§ Task goal: Filter the listing below down to the lines containing the word "Planing".
Data provided Start Marker
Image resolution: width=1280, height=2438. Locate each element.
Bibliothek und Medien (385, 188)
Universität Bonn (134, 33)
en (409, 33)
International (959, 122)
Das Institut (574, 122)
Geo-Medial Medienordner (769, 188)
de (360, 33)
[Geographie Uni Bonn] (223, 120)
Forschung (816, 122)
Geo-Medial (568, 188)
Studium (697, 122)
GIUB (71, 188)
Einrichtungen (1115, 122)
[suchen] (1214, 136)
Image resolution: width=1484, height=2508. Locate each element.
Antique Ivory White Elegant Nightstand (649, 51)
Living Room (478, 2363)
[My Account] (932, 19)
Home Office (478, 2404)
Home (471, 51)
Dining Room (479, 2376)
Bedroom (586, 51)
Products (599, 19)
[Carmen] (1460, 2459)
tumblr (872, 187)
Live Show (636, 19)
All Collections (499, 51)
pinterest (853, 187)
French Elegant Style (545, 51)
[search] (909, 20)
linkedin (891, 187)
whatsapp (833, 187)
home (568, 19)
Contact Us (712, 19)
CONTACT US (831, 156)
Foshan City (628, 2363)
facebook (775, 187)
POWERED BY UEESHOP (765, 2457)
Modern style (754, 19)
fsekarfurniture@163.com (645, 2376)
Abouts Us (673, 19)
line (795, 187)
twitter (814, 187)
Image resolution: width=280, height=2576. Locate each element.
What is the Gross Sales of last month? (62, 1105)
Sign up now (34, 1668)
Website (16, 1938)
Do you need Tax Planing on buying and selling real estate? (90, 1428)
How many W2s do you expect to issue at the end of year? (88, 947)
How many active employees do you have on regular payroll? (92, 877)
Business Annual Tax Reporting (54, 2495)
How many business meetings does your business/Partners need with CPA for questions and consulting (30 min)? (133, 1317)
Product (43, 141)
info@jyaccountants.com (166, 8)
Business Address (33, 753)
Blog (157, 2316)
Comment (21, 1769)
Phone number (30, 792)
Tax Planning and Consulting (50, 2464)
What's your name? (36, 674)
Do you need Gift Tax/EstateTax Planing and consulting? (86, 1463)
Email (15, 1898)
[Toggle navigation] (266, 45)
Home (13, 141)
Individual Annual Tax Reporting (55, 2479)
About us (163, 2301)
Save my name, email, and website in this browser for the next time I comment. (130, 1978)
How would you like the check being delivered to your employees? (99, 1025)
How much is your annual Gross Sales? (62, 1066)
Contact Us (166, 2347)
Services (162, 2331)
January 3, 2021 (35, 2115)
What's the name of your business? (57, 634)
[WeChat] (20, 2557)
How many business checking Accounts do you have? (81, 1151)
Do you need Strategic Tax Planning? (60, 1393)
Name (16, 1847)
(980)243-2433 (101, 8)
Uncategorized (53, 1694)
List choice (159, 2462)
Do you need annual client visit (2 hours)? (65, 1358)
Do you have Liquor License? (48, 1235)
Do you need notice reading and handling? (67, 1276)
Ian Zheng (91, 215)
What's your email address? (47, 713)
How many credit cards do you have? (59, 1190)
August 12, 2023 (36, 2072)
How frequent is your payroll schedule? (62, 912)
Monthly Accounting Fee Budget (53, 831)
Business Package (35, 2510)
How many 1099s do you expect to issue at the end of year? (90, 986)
Data provided End Marker
§ Answer to the problem:
Do you need Tax Planing on buying and selling real estate? (90, 1428)
Do you need Gift Tax/EstateTax Planing and consulting? (86, 1463)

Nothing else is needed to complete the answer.